2022年01月11日、韓国政府与党『共に民主党』の統一大統領候補である李在明(イ・ジェミョン)さんが、経済成長戦略について公約を発表しました。
高句麗の騎兵のようにデジタル産業・技術領土を拡張する
先に明らかにされた「555公約」(世界第5位の国力(G5)、国民所得5万ドル、KOSPI5,000)はそのままに、「世界第5位になるためには科学技術・産業・教育・国土大転換の4つの大転換が必要だ」と述べています。
その上で、以下のような公約が発表されました。
●10大未来戦略技術を「大統領ビッグプロジェクト」に指定
⇒人工知能・量子技術・宇宙航空など●デジタル転換分野に135兆ウォンを投入
⇒これにより200万の雇用を創出する●デジタルに特化した人材100万人を養成する
⇒「高句麗の騎兵のようにデジタル産業・技術領土を拡張する」と発言●「5極3特体制」にする
⇒5つの超広域メガシティと3つの特別自治区に発展させる●高速鉄道を中心に国の交通体系を再編する
・大邱-大邱月光の鉄道を早期に推進する
・加徳島の新国際空港をはじめとする航空網の整備を行う
・首都圏や釜山の都市鉄道区間を地下化するetc
「高句麗の騎兵のように」というのが奮っていますが、確か高句麗は唐によって滅ぼされたのではなかったでしょうか。
驚くのは「加徳島」の新国際空港を本当に造るのか、という点です。
先にご紹介したことがありますが、この釜山・加徳島の新国際空港というのは、構想だけはあったものの「そもそも空港を建設する場所には適さない」と判断されていました。
離着陸の際に飛行機が常に横風にさらされるという環境(上掲)。
しかも朝鮮半島の南の端っこですので、空港から首都ソウルまで交通の便が悪いことおびただしいのですKTXで2時間30分~3時間)。
そのため、経済性はほぼない、と判断されていました。
そんなところに国際空港を造ってどうするんだ――というわけです。
なぜこれが復活したかというと、先の釜山市長選挙(補選)で与党が勝ちたいがために「ばらまき」を約束したためです。

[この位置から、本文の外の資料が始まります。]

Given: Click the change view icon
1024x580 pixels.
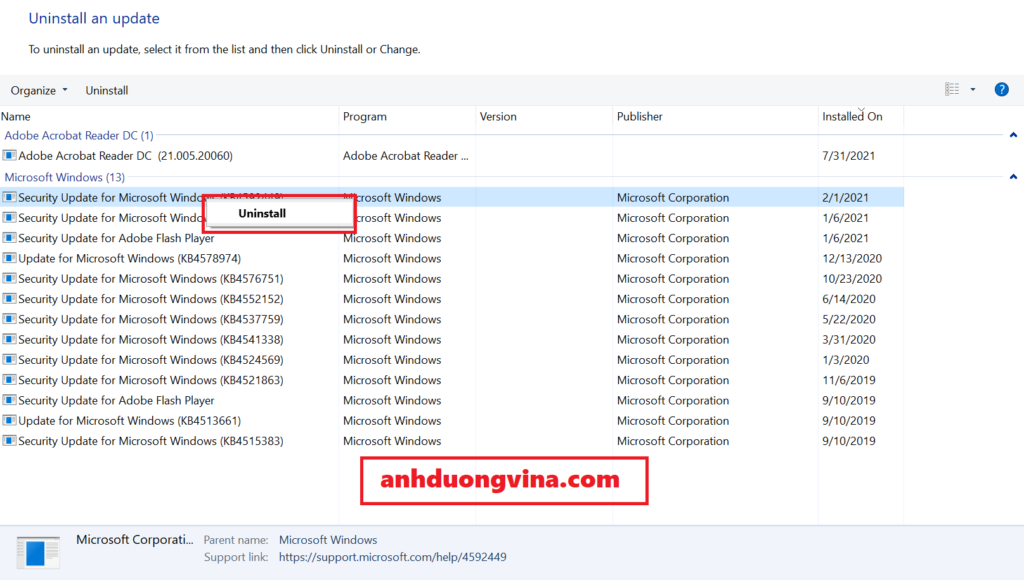Looking at the screenshot, I should 952,90.

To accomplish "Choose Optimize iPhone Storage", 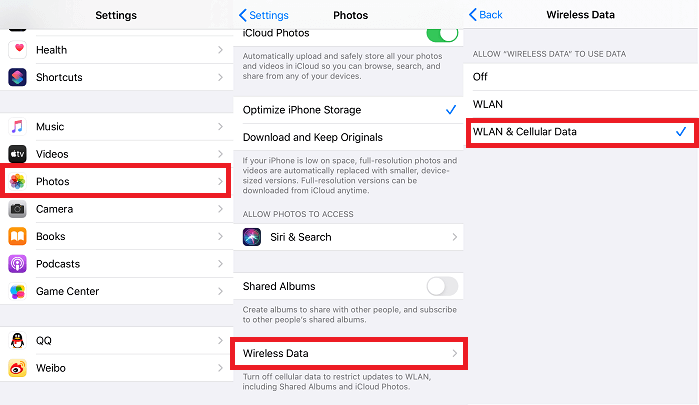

韓国政府は建設を約束する法律まで通しました。文在寅大統領は全く乗り気でなかった国土交通部の長官を叱咤してまで通したのです。
しかし、市長選挙では野党候補に圧敗。
このいわくつきの新国際空港を李在明(イ・ジェミョン)さんは、(よせばいいのに)公約にしてしまいました。
総じていえば、李在明(イ・ジェミョン)さんの公約は韓国政府が巨額を突っ込む話ばかりです。
確かにこれでお金が回るようになれば、韓国経済は発展するかもしれません。国がお金を使って経済を活性化させる――決して間違った考えではありません。一方で、韓国政府の負債が急増することは確かです。
「大丈夫だ」は自己申告では駄目なのです
もし李在明(イ・ジェミョン)さんが大統領になったら、文大統領以上に政府負債を積む大統領になるのではないでしょうか。
なにせ「政府負債の対GDP比率が100%になったからって、なんだっていうんだ」とうそぶく方ですので。
李在明(イ・ジェミョン)さんは大事なことを忘れています。
先にご紹介しましたが、『IMF』イ局長が指摘したとおり、「韓国政府の負債が対GDP比率100%になっても大丈夫かどうか」は国際金融市場が判断します。
李在明(イ・ジェミョン)さんが大丈夫だと思っても、市場が「駄目だ」と判断することだってあるのです。駄目だと判断されてキャピタルフライトが起こったらどうするのでしょうか。